# Problem requirements
Print every line below without adding or leaving out a single word.

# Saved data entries
=== Section Start ===
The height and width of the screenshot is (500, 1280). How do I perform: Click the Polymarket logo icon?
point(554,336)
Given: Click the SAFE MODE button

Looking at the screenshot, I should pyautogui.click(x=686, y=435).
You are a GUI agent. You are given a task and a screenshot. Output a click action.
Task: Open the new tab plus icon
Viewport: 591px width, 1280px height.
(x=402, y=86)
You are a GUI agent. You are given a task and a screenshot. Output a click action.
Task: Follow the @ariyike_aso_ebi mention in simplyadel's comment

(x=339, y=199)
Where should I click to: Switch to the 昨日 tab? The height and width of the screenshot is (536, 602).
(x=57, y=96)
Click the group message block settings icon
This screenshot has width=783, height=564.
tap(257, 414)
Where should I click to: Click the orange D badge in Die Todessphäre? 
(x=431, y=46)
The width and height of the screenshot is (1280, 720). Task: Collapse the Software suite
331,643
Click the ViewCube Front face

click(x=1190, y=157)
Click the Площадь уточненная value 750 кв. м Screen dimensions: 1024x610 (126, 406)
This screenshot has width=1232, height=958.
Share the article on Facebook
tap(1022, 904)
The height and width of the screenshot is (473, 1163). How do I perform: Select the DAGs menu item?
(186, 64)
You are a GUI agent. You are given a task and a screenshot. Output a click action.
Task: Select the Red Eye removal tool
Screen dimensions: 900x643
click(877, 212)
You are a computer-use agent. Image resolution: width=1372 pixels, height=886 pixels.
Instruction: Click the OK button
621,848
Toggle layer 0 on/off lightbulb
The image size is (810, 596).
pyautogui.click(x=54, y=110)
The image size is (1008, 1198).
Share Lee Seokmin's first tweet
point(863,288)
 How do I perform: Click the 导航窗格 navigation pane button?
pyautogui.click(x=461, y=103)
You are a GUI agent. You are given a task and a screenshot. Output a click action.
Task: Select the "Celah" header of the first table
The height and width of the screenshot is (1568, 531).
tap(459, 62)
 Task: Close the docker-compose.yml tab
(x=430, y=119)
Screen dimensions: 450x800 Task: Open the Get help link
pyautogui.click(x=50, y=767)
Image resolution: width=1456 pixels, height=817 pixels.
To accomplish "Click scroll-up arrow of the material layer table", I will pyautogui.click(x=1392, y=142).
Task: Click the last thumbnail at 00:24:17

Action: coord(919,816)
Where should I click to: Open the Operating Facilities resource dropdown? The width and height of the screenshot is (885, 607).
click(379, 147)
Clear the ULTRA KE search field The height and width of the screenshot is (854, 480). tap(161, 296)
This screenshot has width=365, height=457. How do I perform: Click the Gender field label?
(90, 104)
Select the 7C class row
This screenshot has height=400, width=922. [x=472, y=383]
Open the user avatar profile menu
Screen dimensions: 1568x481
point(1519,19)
=== Section End ===
# Expected answer
The height and width of the screenshot is (500, 1280). How do I perform: Click the Polymarket logo icon?
point(554,336)
Given: Click the SAFE MODE button

Looking at the screenshot, I should pyautogui.click(x=686, y=435).
You are a GUI agent. You are given a task and a screenshot. Output a click action.
Task: Open the new tab plus icon
Viewport: 591px width, 1280px height.
(x=402, y=86)
You are a GUI agent. You are given a task and a screenshot. Output a click action.
Task: Follow the @ariyike_aso_ebi mention in simplyadel's comment

(x=339, y=199)
Where should I click to: Switch to the 昨日 tab? The height and width of the screenshot is (536, 602).
(x=57, y=96)
Click the group message block settings icon
This screenshot has width=783, height=564.
tap(257, 414)
Where should I click to: Click the orange D badge in Die Todessphäre? 
(x=431, y=46)
The width and height of the screenshot is (1280, 720). Task: Collapse the Software suite
331,643
Click the ViewCube Front face

click(x=1190, y=157)
Click the Площадь уточненная value 750 кв. м Screen dimensions: 1024x610 (126, 406)
This screenshot has width=1232, height=958.
Share the article on Facebook
tap(1022, 904)
The height and width of the screenshot is (473, 1163). How do I perform: Select the DAGs menu item?
(186, 64)
You are a GUI agent. You are given a task and a screenshot. Output a click action.
Task: Select the Red Eye removal tool
Screen dimensions: 900x643
click(877, 212)
You are a computer-use agent. Image resolution: width=1372 pixels, height=886 pixels.
Instruction: Click the OK button
621,848
Toggle layer 0 on/off lightbulb
The image size is (810, 596).
pyautogui.click(x=54, y=110)
The image size is (1008, 1198).
Share Lee Seokmin's first tweet
point(863,288)
 How do I perform: Click the 导航窗格 navigation pane button?
pyautogui.click(x=461, y=103)
You are a GUI agent. You are given a task and a screenshot. Output a click action.
Task: Select the "Celah" header of the first table
The height and width of the screenshot is (1568, 531).
tap(459, 62)
 Task: Close the docker-compose.yml tab
(x=430, y=119)
Screen dimensions: 450x800 Task: Open the Get help link
pyautogui.click(x=50, y=767)
Image resolution: width=1456 pixels, height=817 pixels.
To accomplish "Click scroll-up arrow of the material layer table", I will pyautogui.click(x=1392, y=142).
Task: Click the last thumbnail at 00:24:17

Action: coord(919,816)
Where should I click to: Open the Operating Facilities resource dropdown? The width and height of the screenshot is (885, 607).
click(379, 147)
Clear the ULTRA KE search field The height and width of the screenshot is (854, 480). tap(161, 296)
This screenshot has width=365, height=457. How do I perform: Click the Gender field label?
(90, 104)
Select the 7C class row
This screenshot has height=400, width=922. [x=472, y=383]
Open the user avatar profile menu
Screen dimensions: 1568x481
point(1519,19)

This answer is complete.